Engineering Contradictions & Design Principles
Engineering Contradiction Analysis
1Ease of operation
If self-reported identifying information is collected during registration, then the registration process is simple and fast, but the accuracy and trustworthiness of the information cannot be fully trusted
Solution Approach 1:
The system performs preliminary actions by capturing video and collecting identity information during the registration process before the user actually uses the service.
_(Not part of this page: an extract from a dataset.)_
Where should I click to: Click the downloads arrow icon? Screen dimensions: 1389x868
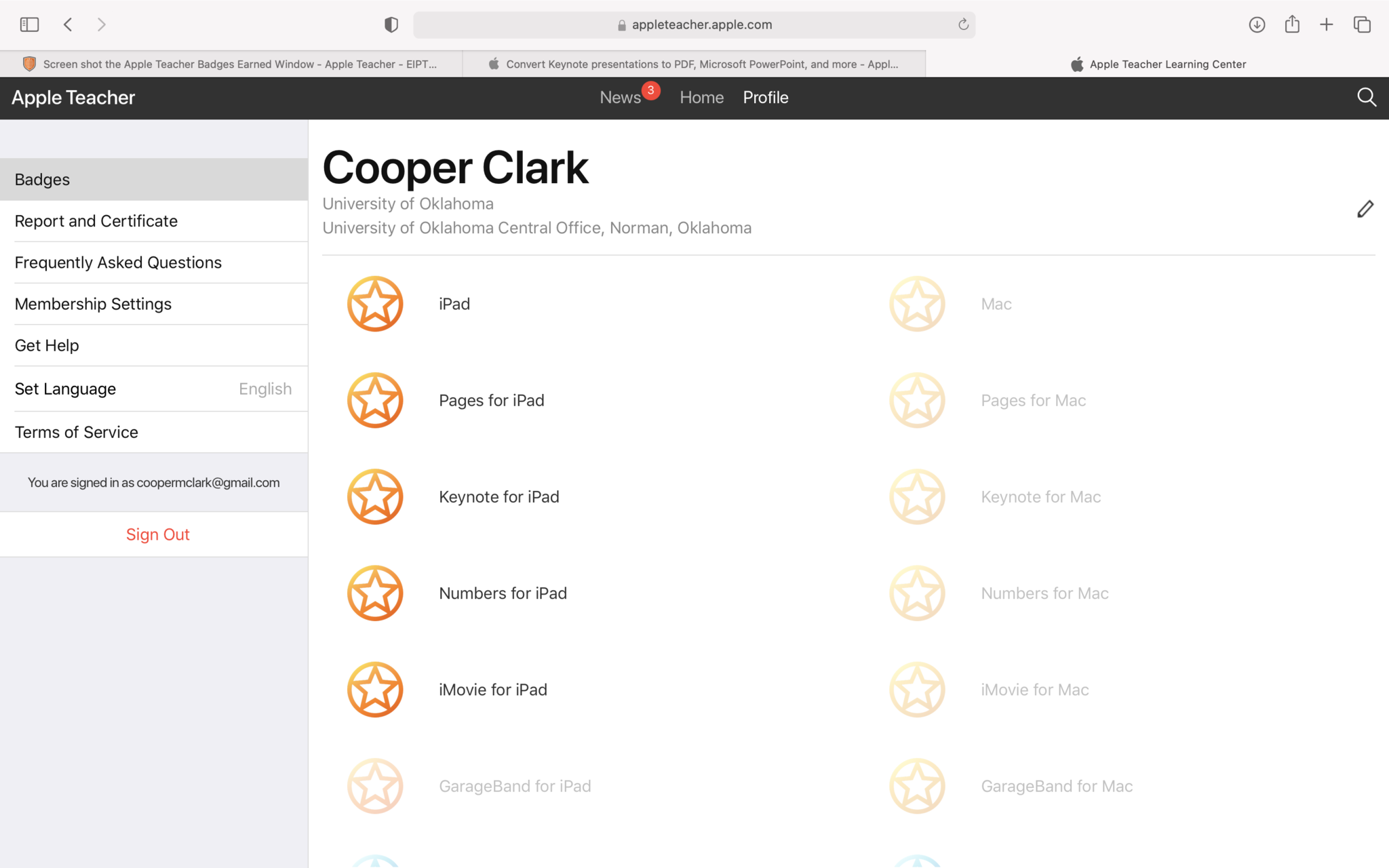click(1257, 25)
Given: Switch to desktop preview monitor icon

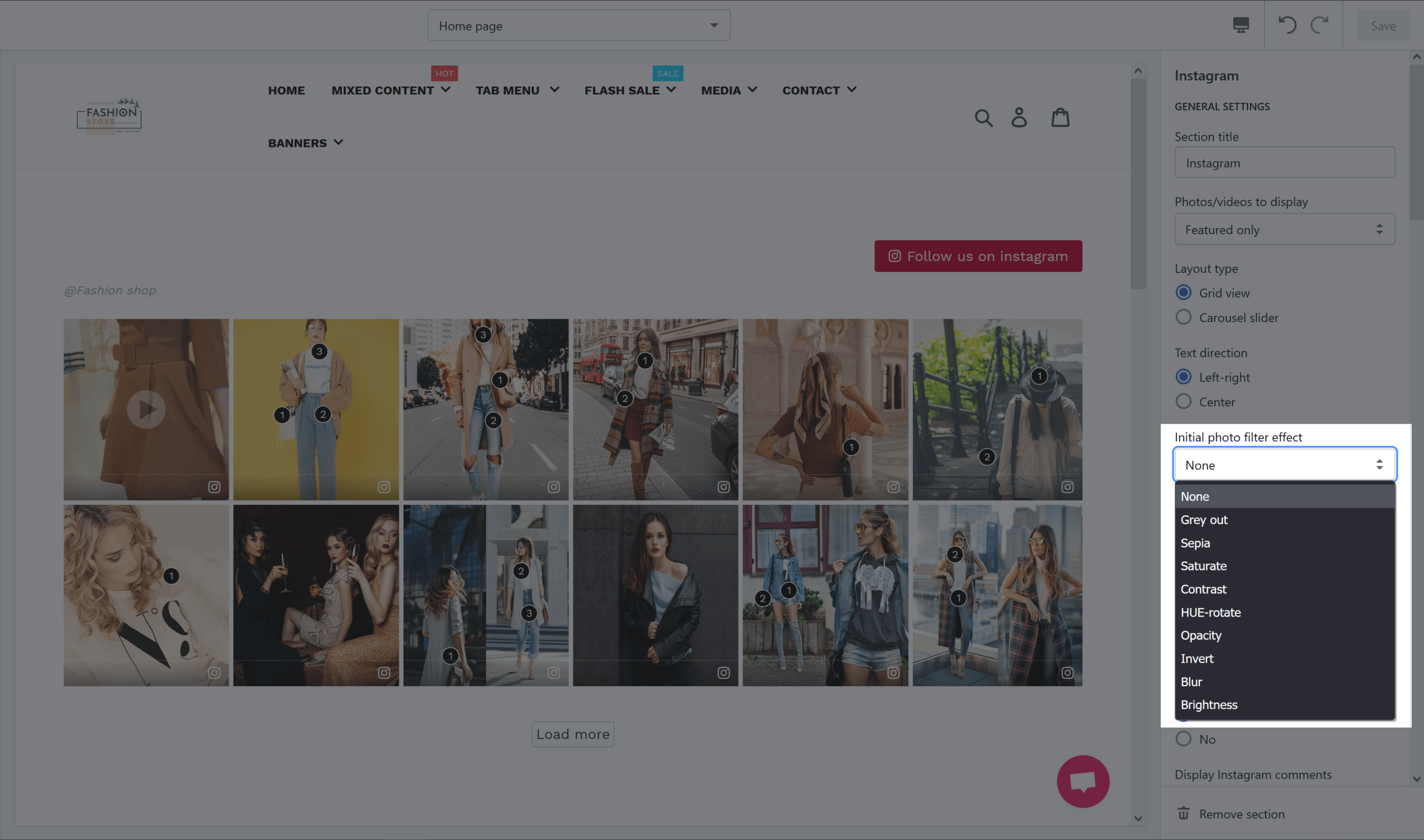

This advance capture and association of data ensures that verification is completed upfront, resolving the contradiction between simple registration and accurate identity verification.
Solution Approach 2:
The system introduces an intermediary validation mechanism that captures video evidence and associates it with user accounts. This intermediary layer between self-reported information and trust verification resolves the contradiction by providing objective evidence without complicating the user registration process.
2Measurement precision
If users are required to participate in real-time image-capture events with video recording, then identity verification accuracy is improved, but the complexity of the registration process increases
Solution Approach 1:
The system uses a multi-functional approach where a single video capture event serves multiple purposes: verifying identity, capturing biometric data, and creating trust evidence. This universal capture mechanism improves verification accuracy without requiring multiple separate verification systems, thus managing complexity.
Solution Approach 2:
The system merges the collection of identity information and video capture into a single integrated process. By combining these functions that occur simultaneously during one user event, the system achieves high verification accuracy while avoiding the complexity of separate verification steps.
3Reliability
If captured video evidence is made available to other users for review, then the ability to detect impostors is enhanced, but the loss of user privacy increases
Solution Approach 1:
The system applies local quality by making video evidence selectively available - only certain users or user groups can access the verification evidence of specific users. This selective availability enhances impostor detection where needed while preserving privacy in other contexts, resolving the contradiction between reliability and privacy loss.
Data Source
AI summary
A method of generating irrefutable evidence of registration that cannot be repudiated by the registrant for a network-based application is described. The method initiates an image capture session to capture a plurality of images of an individual user. The method, during the image capture session, provides a sequence of tasks to be performed by the individual user in order to validate the image capture session in capturing an image of a person participating in a real-time event.